→ Exercise: Pictures must not appear in the copy. Set down exactly the line with "Task: Follow Shane" and each line after it through the end of the data below.

Dataset entries
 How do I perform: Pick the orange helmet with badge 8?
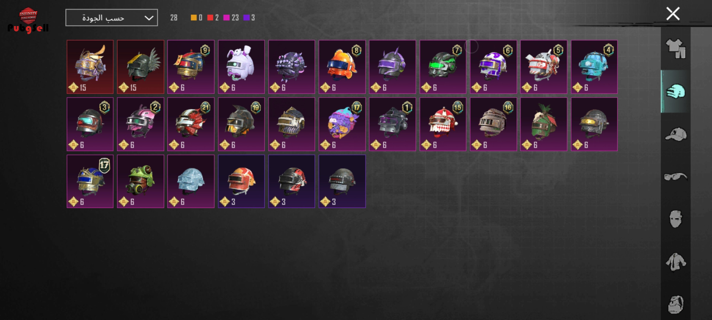point(342,67)
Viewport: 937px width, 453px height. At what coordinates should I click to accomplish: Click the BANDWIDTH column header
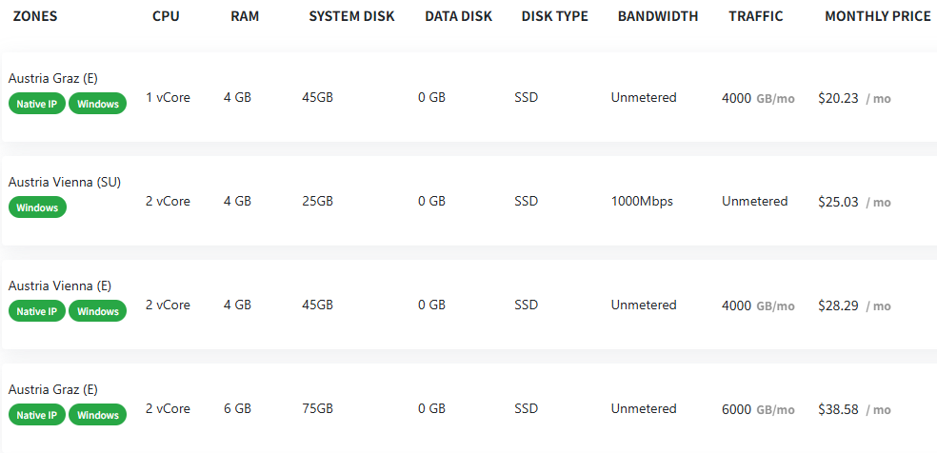(x=658, y=17)
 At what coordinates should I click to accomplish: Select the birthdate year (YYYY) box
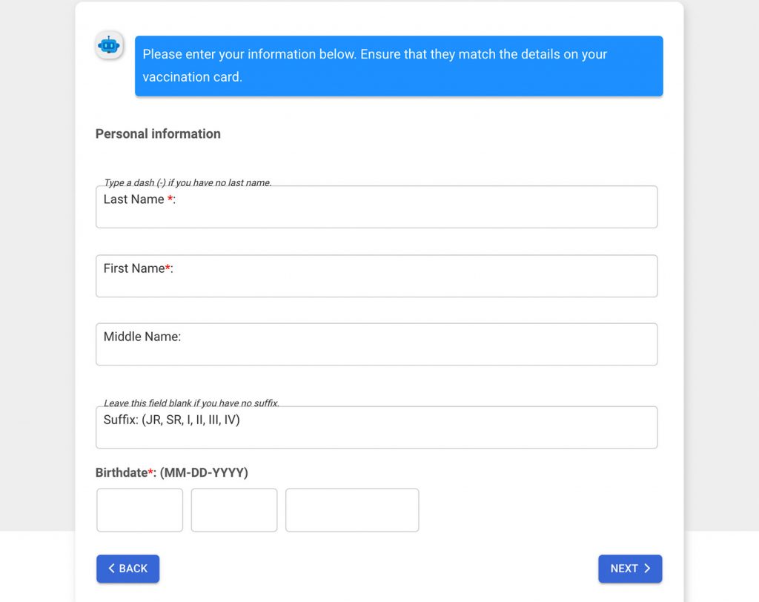[352, 510]
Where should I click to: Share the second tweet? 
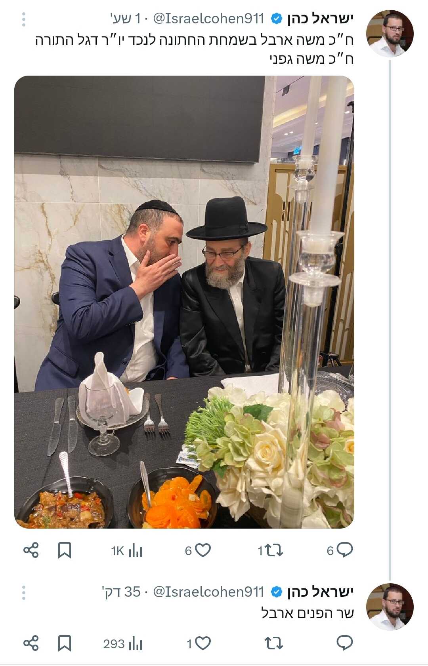[x=31, y=643]
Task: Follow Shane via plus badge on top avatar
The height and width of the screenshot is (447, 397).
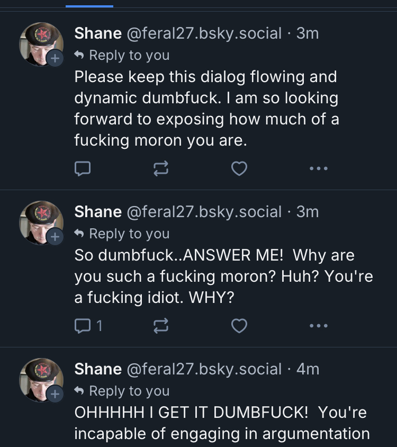Action: point(55,59)
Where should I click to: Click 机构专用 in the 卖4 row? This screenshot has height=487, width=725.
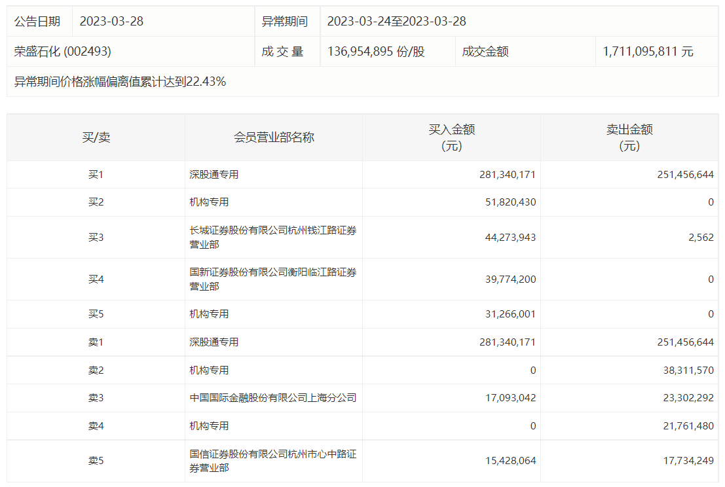pyautogui.click(x=209, y=426)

→ Exercise response:
Task: Follow Shane via plus badge on top avatar
The height and width of the screenshot is (447, 397).
Action: point(55,59)
Where should I click to: Click 机构专用 in the 卖4 row? This screenshot has height=487, width=725.
pyautogui.click(x=209, y=426)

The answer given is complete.